** TASK TO COMPLETE **
In the article about the Satanic Temple's lawsuit, how long is the Missouri abortion waiting period being challenged?

** EXTRACTED TEXT **
Content starts

The Satanic Temple’s theory that it could use Hobby Lobby decision to boot the government out of women’s healthcare decisions sounded half like trolling when it was first made last summer. But the Temple appeared serious this month when it announced that an anonymous member would sue the state of Missouri over its 72-hour waiting period for abortions, one of the longest in the nation.
The member in question lives hours away from the nearest abortion clinic and works for hourly wages, rendering two trips over three days apart next to impossible. This, of course, is the point of waiting periods, which serve to prevent working women from being able to avail themselves of the decreasing amount of clinics.
Mary (a pseudonym) told her doctor upon her first visit that the waiting period violates her beliefs. “I regard a waiting period as a state sanctioned attempt to discourage abortion by instilling an unnecessary burden as part of the process to obtain this legal medical procedure,” Mary’s statement read, per an interview with the Riverfront Times. “The waiting period interferes with the inviolability of my body and thereby imposes an unwanted and substantial burden on my sincerely held religious beliefs.” When the doctor denied the procedure, the Satanic Temple filed suit against the state.
Legally, the Satanic Temple appears to be on shakier ground than atheists. According to one law professor, it’s unlikely that a court would recognize a substantial burden under an RFRA rather than long-decided privacy cases that already apply to abortion (and that nonetheless have been toothless against clearly burdensome laws like 72-hour waiting periods).
Nonetheless, the Temple believes the suit will undermine the logic of religious freedom laws.

Content ends

** GIVEN INFORMATION **
Content starts

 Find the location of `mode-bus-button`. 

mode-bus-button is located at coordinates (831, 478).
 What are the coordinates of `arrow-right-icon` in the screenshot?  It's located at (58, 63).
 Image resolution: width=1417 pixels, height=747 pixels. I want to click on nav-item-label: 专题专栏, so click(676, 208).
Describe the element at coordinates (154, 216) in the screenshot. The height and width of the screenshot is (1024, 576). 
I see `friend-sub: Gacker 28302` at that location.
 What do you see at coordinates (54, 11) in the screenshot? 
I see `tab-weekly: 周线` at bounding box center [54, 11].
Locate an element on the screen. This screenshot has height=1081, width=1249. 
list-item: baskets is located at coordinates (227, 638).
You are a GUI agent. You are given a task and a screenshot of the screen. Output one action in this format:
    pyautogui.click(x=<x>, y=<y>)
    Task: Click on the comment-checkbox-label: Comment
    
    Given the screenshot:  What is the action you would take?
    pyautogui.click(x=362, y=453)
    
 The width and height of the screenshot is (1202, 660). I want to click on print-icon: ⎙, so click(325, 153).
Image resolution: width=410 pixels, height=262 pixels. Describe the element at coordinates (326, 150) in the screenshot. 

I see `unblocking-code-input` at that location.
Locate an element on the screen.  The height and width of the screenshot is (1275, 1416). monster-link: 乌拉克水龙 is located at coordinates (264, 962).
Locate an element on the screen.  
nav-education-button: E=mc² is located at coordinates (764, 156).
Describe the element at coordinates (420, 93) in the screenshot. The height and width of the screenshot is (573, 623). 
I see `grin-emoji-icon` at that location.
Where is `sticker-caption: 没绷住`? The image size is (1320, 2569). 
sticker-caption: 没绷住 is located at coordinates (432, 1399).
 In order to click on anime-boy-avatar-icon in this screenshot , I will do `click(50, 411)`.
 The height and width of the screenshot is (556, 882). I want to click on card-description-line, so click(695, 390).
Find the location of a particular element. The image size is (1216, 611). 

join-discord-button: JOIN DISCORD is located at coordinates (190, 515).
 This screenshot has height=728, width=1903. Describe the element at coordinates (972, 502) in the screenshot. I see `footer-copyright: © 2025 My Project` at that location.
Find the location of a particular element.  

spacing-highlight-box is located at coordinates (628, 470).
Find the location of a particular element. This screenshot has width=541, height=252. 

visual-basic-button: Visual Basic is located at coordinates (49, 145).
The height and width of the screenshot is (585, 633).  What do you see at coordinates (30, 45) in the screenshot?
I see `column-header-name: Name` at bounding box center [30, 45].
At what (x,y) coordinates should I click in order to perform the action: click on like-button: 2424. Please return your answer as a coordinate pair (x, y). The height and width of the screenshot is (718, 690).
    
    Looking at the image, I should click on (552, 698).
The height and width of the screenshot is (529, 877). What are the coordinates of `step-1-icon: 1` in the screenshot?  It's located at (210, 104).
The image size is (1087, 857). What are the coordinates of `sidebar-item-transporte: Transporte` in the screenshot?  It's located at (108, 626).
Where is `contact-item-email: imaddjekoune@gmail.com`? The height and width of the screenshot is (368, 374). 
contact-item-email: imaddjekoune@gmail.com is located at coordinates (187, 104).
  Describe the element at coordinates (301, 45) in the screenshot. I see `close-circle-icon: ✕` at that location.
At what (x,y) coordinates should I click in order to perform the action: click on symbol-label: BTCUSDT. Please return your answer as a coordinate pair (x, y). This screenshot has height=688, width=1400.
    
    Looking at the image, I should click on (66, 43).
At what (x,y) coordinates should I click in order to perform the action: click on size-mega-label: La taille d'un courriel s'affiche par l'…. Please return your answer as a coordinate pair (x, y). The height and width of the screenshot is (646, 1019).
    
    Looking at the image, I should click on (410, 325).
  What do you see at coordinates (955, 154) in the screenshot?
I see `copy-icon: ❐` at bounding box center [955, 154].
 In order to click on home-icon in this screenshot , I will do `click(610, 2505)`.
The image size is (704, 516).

Content ends

** RESPONSE TO THE TASK **
72 hours